= Cups (app) =

Cups (stylized as CUPS) was a mobile app launched in New York City in April 2014. It was a mobile payment and discovery platform for independent coffee shops nearby. The app was active in more than 400 cafes in New York, San Francisco, Philadelphia, Nashville, Minneapolis and Saint Paul, and other U.S. cities.

== History ==
Cups was founded in Israel in 2012 by Gilad Rotem and four other co-founders, who were all high school friends. The company ran a limited beta pilot in Tel Aviv and Jerusalem, featuring 80 locations, from September 2012 until September 2014. Customers received all-you-can-drink coffee at certain coffee shops in Tel Aviv for approximately $45 a month. In October 2013, the founders relocated to New York. Cups participated in the Entrepreneur's Roundtable Accelerator program and went live in New York in 2014, initially working with 50 small coffee shops in Manhattan and Brooklyn.

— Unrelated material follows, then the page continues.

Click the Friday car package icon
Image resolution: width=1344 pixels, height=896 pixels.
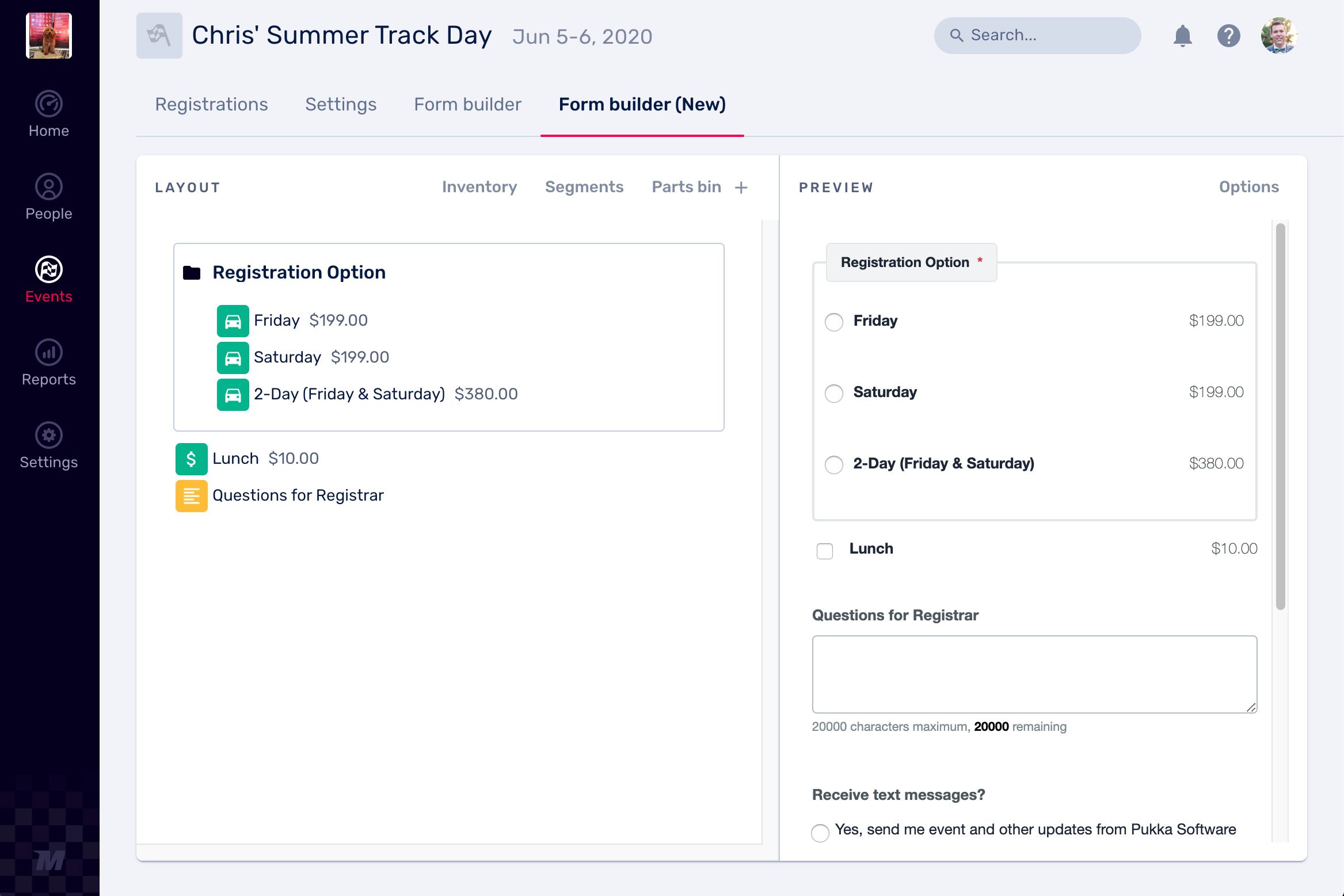pos(233,321)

In early 2016, the company launched 30 locations in Philadelphia in February, followed by 40 more locations in San Francisco in March.

== Functionality ==

The Cups app gave the user a list of the nearest participating coffee shops to their current location. The app user can order a drink using the app and pay the cashier with their phone. The cashier would enter a code that entered the purchase into the app's system. The app also allowed for onboard tipping and food purchases. The company reimbursed the coffee shop and kept a portion of their sales.

In early 2016, the Cups Café Network was launched, using bulk purchasing power to land discounts with service providers which would normally be reserved for larger chains. In this way, the company aimed to help its café partners compete with the larger coffee chains.